This review of the Heckler & Koch VP9SK appeared originally as a Gun Locker review in the August 2017 issue of Shooting Illustrated. To subscribe to the magazine, visit the NRA membership page here and select Shooting Illustrated as your member magazine.
We mortals have always had an odd relationship with Heckler & Koch. The German manufacturer’s guns are pretty much all at the top of everyone’s wish list, but for the most part are either unobtainable for regulatory reasons or priced too high for the average Joe. Add H&K’s historic indifference to the consumer market, and one understands the oft-used internet meme “Heckler & Koch: Because you suck and we hate you.” Over the last few years, however, much has changed, particularly regarding H&K’s attitude toward the American consumer.
In 2014, H&K introduced the VP9, a striker-fired, polymer-frame semi-automatic pistol chambered in 9 mm and sporting an MSRP of $719. While that price was about $100 more than competitors’ models, it was also significantly less expensive than any other pistol H&K offered. Beyond its relative affordability, the VP9 functioned superbly.
Around the same time, H&K’s outreach evolved, too. The company’s U.S. branch took to social media both to promote its products directly to consumers and to change its image. Its Twitter account took to self-deprecating humor, including tongue-in-cheek references to the whole “because you suck and we hate you” attitude that the company worked to purge. Everything I’ve seen and heard indicates the company has moved and continues to push in the right direction, slowly changing its image from one of disdain for plebes to embracing the firearm-owning community.
One thing was missing, however—a striker-fired pistol sized for deeper concealment than the duty-size VP9. Enter the Heckler & Koch VP9SK, introduced at the 2017 NRA Annual Meetings and Exhibits. The new subcompact is basically a downsized version of the VP9. The barrel has been reduced by .7 inch, overall length trimmed by .73 inch, height lowered by .84 inch and weight lightened by about 2.5 ounces. Of course, there are trade-offs, as magazine capacity drops from 15 to 10 rounds. That said, H&K says it will offer extended 13- and 15-round magazines for the VP9SK in the near future. I imagine these will impede the concealabilty of the subcompact, defeating its raison d’être, but to each his own.
(l.) Thanks to a short, Mil-Std 1913 rail section, shooters can mount a light/laser on the VP9SK. (ctr.) The trigger broke cleanly and crisply in the author’s testing. (r.) A cocking indicator is visible at the rear of the slide when the pistol is ready to fire.
Other than the size difference, the Heckler & Koch VP9SK is pretty much identical to the original VP9. It sports the “charging supports” at the rear of the slide, which are small wings that (barely) protrude from the slide, yet provide a gripping platform for those who may have difficulty manually chambering a round. It also boasts the interchangeable backstraps and grip panels (modified to fit the smaller grip) that made the VP9 so easy to fit almost any shooter’s hands.

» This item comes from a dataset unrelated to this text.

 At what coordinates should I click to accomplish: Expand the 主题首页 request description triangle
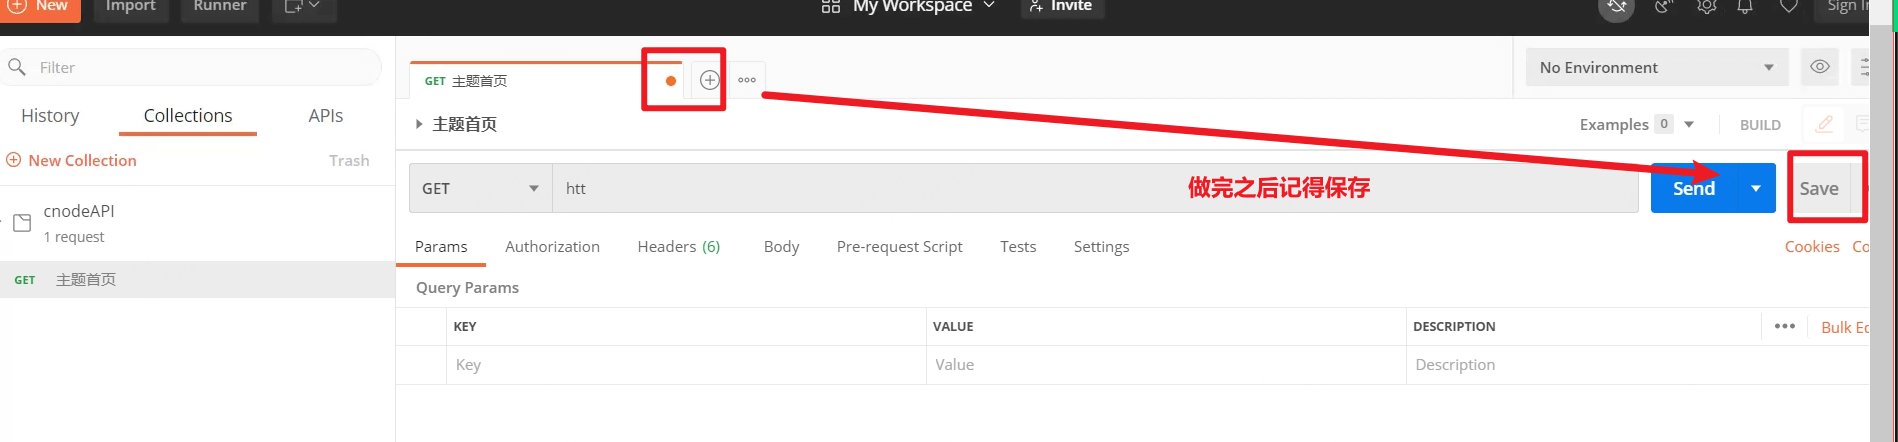(x=419, y=124)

The Heckler & Koch VP9SK inherited the trigger-guard-mounted, ambidextrous magazine-release levers from its big brother. For American shooters, this system can appear problematic, and perhaps an example of us sucking and H&K hating us. We tend to gravitate toward frame-mounted mag-release buttons on our pistols, and it took me some time to get used to the VP9SK’s mag-release levers. Ultimately, this is a training concern and not a flaw. In my testing, I never encountered any problems with the mag release and was able to execute reloads without much difficulty after a few practice runs. Still, I’d like to see the next iteration of the VP family switch to the frame-mounted-button, since all of my other semi-auto handguns use it and I don’t want to think about the manual of arms whilst carrying a pistol.
(l.) A yellow dot on the dovetail-mounted front sight was easy to pick up. (ctr.) Two yellow dots on the rear sight complete the system. A version with night sights is also offered. (r.) The VP9SK keeps the VP9’s modularity with interchangeable back- straps and grip panels.
I tested a Heckler & Koch VP9SK with three yellow-dot sights that were not night sights. The system was no different from the more-common white dots seen on other handguns. A version with night sights is also available for $100 more than the basic-sight pistol.
Also like the VP9, the VP9SK performed flawlessly in testing. It digested a wide variety of bullet weights and styles and proved quite accurate at 15 yards. It seemed to prefer the ultra-lightweight PolyCase load, or at least I did, since the smaller pistol does accentuate felt recoil. Shooting the VP9SK with the finger-extension magazine was significantly more comfortable than with the flush-fit version, where my pinky did not have room to fully engage the grip.
If you’ve been waiting for a striker-fired H&K pistol that is concealable, reliable and accurate, the Heckler & Koch VP9SK will not disappoint. And you can rest assured that your demands are being heard by the company, which has finally realized that you don’t suck, and they don’t hate you.